Click chemistry is a favorite tool of mine. I’ve developed close to a dozen patented technologies over the past few years, and a third of them rely in some fashion upon click chemistry. It’s a type of organic reaction in which there is minimal waste, fast reaction time, and almost 100% conversion to the desired product. One of the most popular “click” reactions utilizes a copper catalyst as the critical reagent. It can come in a variety of forms, and it doesn’t have to be present in huge amounts, but it has to be there. Without it, the reactions take longer, require more heat, and form byproducts. Normally the presence of copper is not an issue – it’s inexpensive, and it’s rare that the presence of copper leads to undesirable side products. I simply add a small amount of copper salt to the reaction and it works beautifully.
However, there are huge differences between doing reactions in a flask and doing reactions in living cells. Primary among these is the need to avoid toxic reagents. Copper can quickly kill cells when present at even small concentrations. Click chemistry has therefore been limited for in vivo applications, as the crucial catalyst is missing. It’s a shame, because click chemistry is so powerful and leads to so many interesting structures in a very facile, straight-forward approach. Up until now there really hasn’t been a way around this limitation. Copper is needed for the reaction to proceed in a fast manner (60 seconds versus several hours without the catalyst), but copper ends up killing the cell being investigated.

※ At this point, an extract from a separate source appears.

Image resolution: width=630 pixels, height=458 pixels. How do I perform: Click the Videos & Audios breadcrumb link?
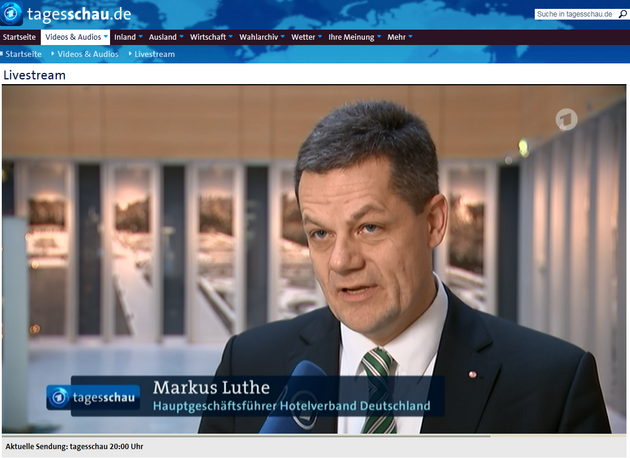point(89,54)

This drawback is felt especially severely in the area of fluorescent labeling. Reagents have been available for years which substitute glycans (an important structure found in biological samples) with either azides or alkynes. These are the two components needed for the [3+2] cycloaddition reaction – the reaction that is accelerated by copper. A successful linkage between these two fragments could lead to new fluorescent labels, which would make microscopic imaging of cell structures much simpler. The reaction won’t proceed without the presence of the catalyst; the catalyst can’t be added, because it’ll kill the cells. It was painstaking for me, as an organic chemist, to see a marriage made in heaven between these two molecules; I knew full well that they could not be brought together unless a new method was found to alleviate the toxicity of the catalyst.
That’s why I was particularly excited to read about a recent development published in the German journal Angewandte Chemie: International Edition. Angewandte is one of the most prestigious journals in chemistry circles. The authors of the paper discussed how they have developed a new ligand for the click reaction which vastly diminishes the toxicity of the copper. Ligands are spectator molecules who don’t produce a product on their own, but work in concert with a metal (such as copper) to produce an interesting result. An analogy would be taping a plastic bag over your feet before walking out into snow. Your feet will stay dry and you can get where you need to go. The bag doesn’t do any of the work – it’s just a fragile sheet of thin plastic – but it plays a critical role: it protects your feet so they don’t get soaked in freezing cold water. The bags aren’t consumed in the process (they can be reused), but without them you probably wouldn’t get very far in the snow.
Ligands play a similar role. In the case of the paper under discussion, the molecules the authors added as ligands wrapped around the copper atom, partially shielding it from the cellular components. The copper was still accessible to the azide and alkyne groups, meaning that the click reaction could proceed. However, the ligand:copper complex was much less toxic to the cell than bare copper by itself. This discovery means that click chemistry is now wide open for use in fluorescence labeling. As someone who uses click chemistry everyday and who is eager to make a contribution towards new microscopy solutions, I’m extremely happy to read about this new advance, and I’m hoping that researchers will be able to use it to make new strides in molecular studies.
The source of this article can be found at:
Besanceney-Webler, C., et al. “Increasing the efficacy of bioorthogonal click reactions for bioconjugation: a comparative study”. Angew. Chem. Int. Ed. Engl. 2011, 50, 8051-8056.